I'm a linux developer who's had an internship at a game company a
few years ago. I had the opposite experience.
During my internship, there were problems with visual studio.
Intelisense made everything so slow we had to disable it. VS was
pretty slow and was hard to use without being fullscreen on a big
monitor.
I use emacs and the gdb intergration is excellent. It's never
slowed me down. I've customized it and find it painful to use
another debugger (or an unconfigured gdb) so please don't have it
nuked. When I develop under windows (without cygwin), I miss many
tools I use when programming: valgrind, objdump, grep, sed. I
also miss having more control over the compiler and
linker. Makefiles seem to be much more powerful and flexible
although more complicated then most IDE's projects. SVN and git
are more complicated to use without the command line.
The game I worked on (deus ex human revolution) was being
developed for PC, xbox360 and ps3. Developping for ps3 means that
the code goes through gcc. This caused a few headaches for my
colleagues as it is more rigorous with standards (new line at end
of file gives a warning, templates need to have class or
typename, etc). I was used to it and actually like the fact that
it respects standards.
I've had to install windows 7 on a computer recently and was
baffled by the fact the realtek ethernet, USB3, video drivers
weren't included in the base windows 7 CD. Had I used the
manufacturer's recovery option it might have helped but my
computer would have been loaded with crapware. Ubuntu longterm
support works like a charm on that computer.
From what I've written so far you might conclude that I'm a FOSS
fanboy and dismiss everything windows has to offer. That's not
it, I'm used to my tools and everything else seems slightly
quirky to me. My tools aren't terrible and don't need to be
nuked.
Most game developers have had many years experience developing
for windows and use windows as their primary
platform. Programming for linux is different, strange and
possibly frustrating. I don't think the biggest issue with linux
game developement is the quality of the tools available under
linux but the fact that most game developers are used to using
tools only available for windows.
The one thing I think is lacking for linux to be a viable game
platform is quality graphics drivers but this seems to be
improving with Valve's recent efforts.
TLDR: Using windows is just as quirky as using linux. The biggest
difference is that you are used to your quirks as I am to
mine. Most game developers are used to windows and switching to
linux is hard and uncomfortable.
GCC doesn't "respect standards"; it has lots of own features and extensions that will make you stumble when actually writing code for a fully compliant compiler (not that there is one). You can still have makefiles on Windows; it uses the same toolchain setup internally that we are so used from the Unix world. And frankly, the debuggers on Windows are just completely.. ahead.

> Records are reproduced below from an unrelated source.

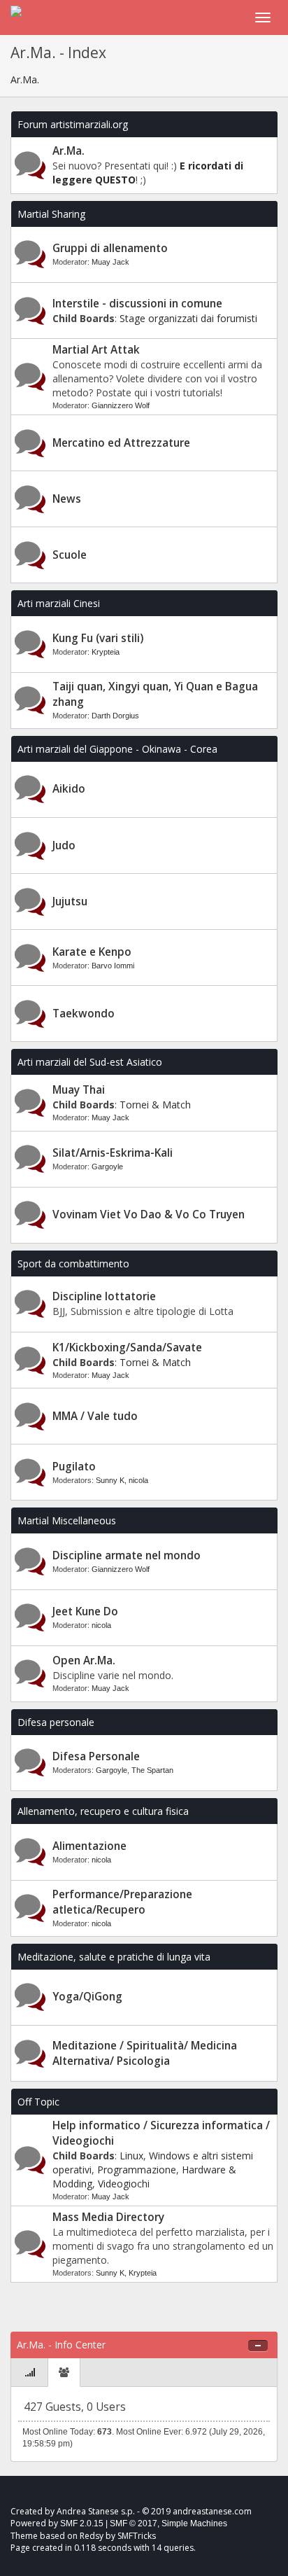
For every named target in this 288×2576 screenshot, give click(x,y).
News (66, 499)
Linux (131, 2155)
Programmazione (136, 2169)
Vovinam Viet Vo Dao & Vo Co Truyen (148, 1214)
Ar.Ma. (68, 151)
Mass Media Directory (108, 2217)
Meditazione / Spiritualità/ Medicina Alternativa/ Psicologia (144, 2053)
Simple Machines (194, 2523)
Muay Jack (110, 262)
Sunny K (110, 1480)
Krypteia (106, 652)
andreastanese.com (212, 2511)
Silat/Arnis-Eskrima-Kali (112, 1153)
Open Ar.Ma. (83, 1660)
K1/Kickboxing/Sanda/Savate (127, 1347)
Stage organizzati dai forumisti (188, 318)
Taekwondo (83, 1013)
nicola (138, 1480)
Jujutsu (69, 901)
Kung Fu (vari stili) (97, 638)
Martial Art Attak (96, 349)
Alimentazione (89, 1846)
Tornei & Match (155, 1104)
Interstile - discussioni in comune (137, 303)
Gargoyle (107, 1166)
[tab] (30, 2372)
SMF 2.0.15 (81, 2523)
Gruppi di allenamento (110, 248)
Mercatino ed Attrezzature (121, 443)
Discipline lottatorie (104, 1296)
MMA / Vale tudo (95, 1416)
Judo (63, 845)
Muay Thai (78, 1089)
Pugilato (74, 1466)
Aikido (68, 788)
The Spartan (152, 1770)
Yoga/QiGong (87, 1996)
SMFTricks (136, 2536)
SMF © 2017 (133, 2523)
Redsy (91, 2536)
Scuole (69, 555)
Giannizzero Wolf (121, 405)
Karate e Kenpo (91, 952)
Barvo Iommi (113, 965)
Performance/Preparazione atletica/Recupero (122, 1902)
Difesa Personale (96, 1756)
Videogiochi (124, 2183)
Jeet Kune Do (85, 1611)
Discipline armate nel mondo (126, 1555)
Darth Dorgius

The Visual Studio debugger can step from managed code, into C++/CLI semi managed code, into native code. It automatically downloads symbols for all system APIs you are ever going to encounter, providing symbols for internal functions, too. It has expression evaluation on all these layers. Theres also the standalone WinDbg debugger that most importantly does kernel mode debugging but is designed similarly to gdb.
Also, of course - edit and continue. The way that GDB is decoupled from the compiler means that they probably won't ever be able to do that without major pains. Its a great design decision for when you need to debug unknown or hostile programs, but thats not the use case for most developers.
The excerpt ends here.